An Open-Label Extension Study to Evaluate the Long-Term Safety and Efficacy of Reslizumab (3.0 mg/kg) as Treatment for Patients With Eosinophilic Asthma Who Completed a Prior Teva-Sponsored Study in Eosinophilic Asthma
Phase of Trial: Phase III
Latest Information Update: 06 Sep 2017
At a glance
- Drugs Reslizumab (Primary)
- Indications Asthma; Eosinophilia
- Focus Adverse reactions
- Sponsors Cephalon; Teva Branded Pharmaceutical Products R&D
- 06 Sep 2017 According to a Teva Pharmaceutical Industries media release, data from this trial will be presented at the 2017 European Respiratory Society (ERS) International Congress in Milan, Italy on September 9-13, 2017.
- 18 Aug 2016 According to a Teva Pharmaceuticals media release, based on the data from this and other four trials (700193046, 700194103, 700194191 & 700212125) the European Commission has granted marketing authorization for reslizumab for the treatment of asthma.
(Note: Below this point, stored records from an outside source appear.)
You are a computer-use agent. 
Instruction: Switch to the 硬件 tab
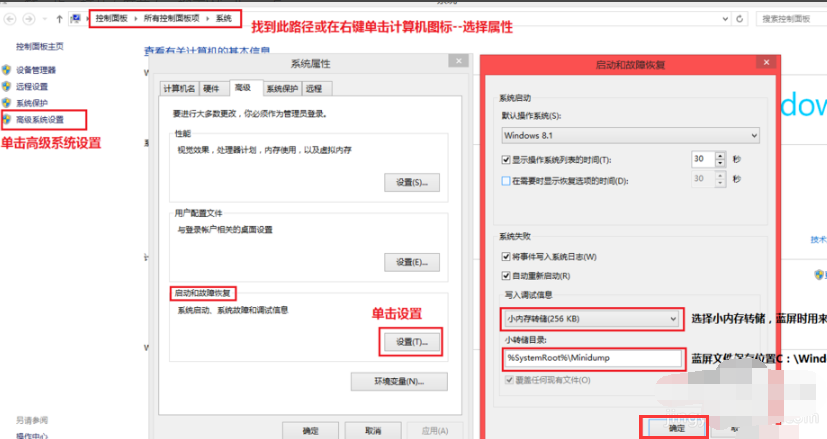coord(211,88)
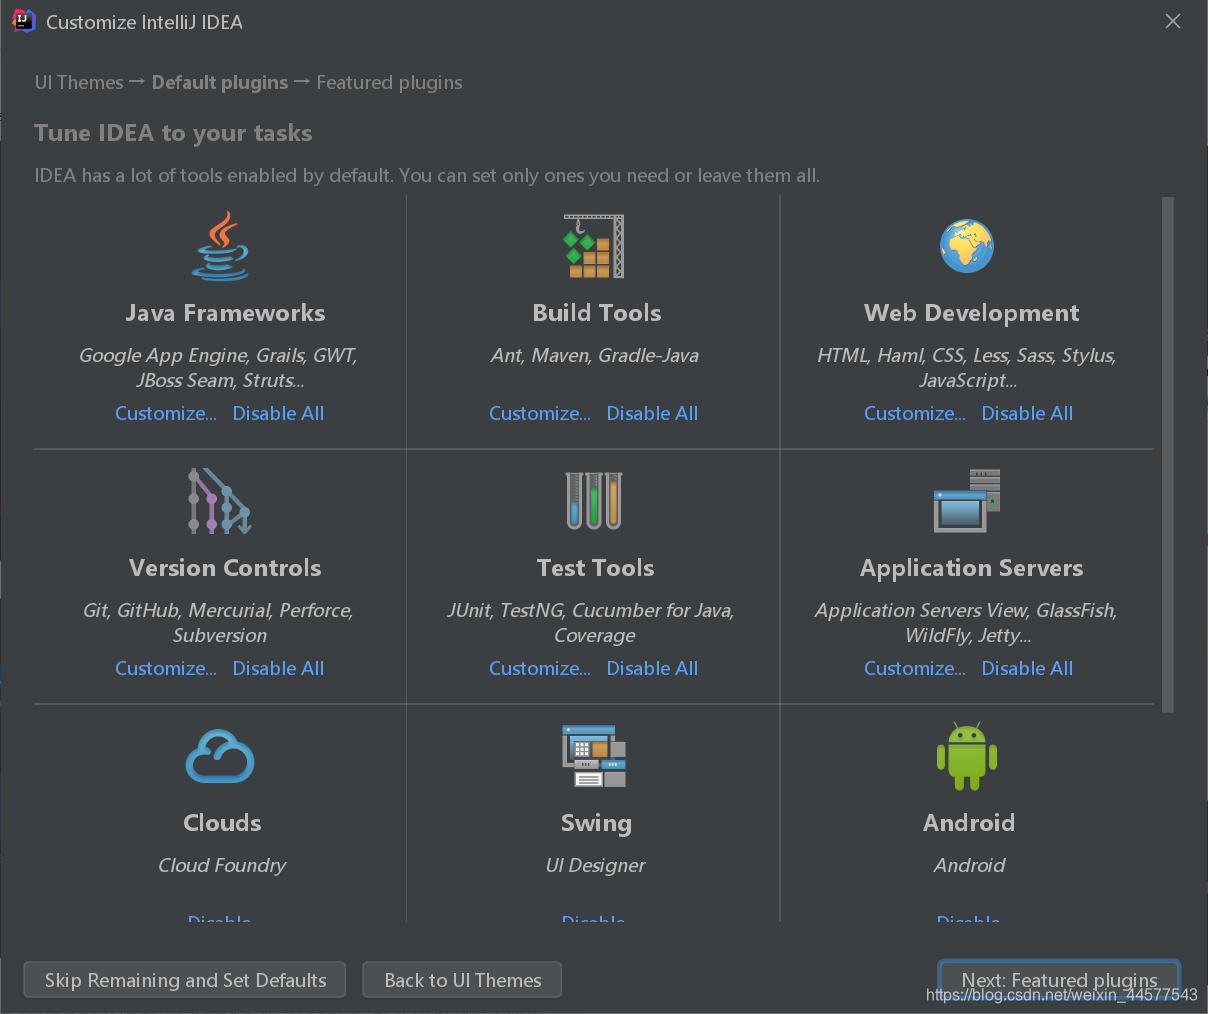Image resolution: width=1208 pixels, height=1014 pixels.
Task: Disable all Build Tools plugins
Action: coord(652,414)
- 24 Jun 2016 According to a Teva Pharmaceuticals media release, based on the data from this and other four trials (700193046, 700194103, 700194191 & 700212125) the EMA's Committee for Medicinal Products for Human Use (CHMP) has issued a positive opinion recommending marketing authorization of reslizumab for the treatment of severe eosinophilic asthma. The final decision by the European Commission is expected in the second half of 2016.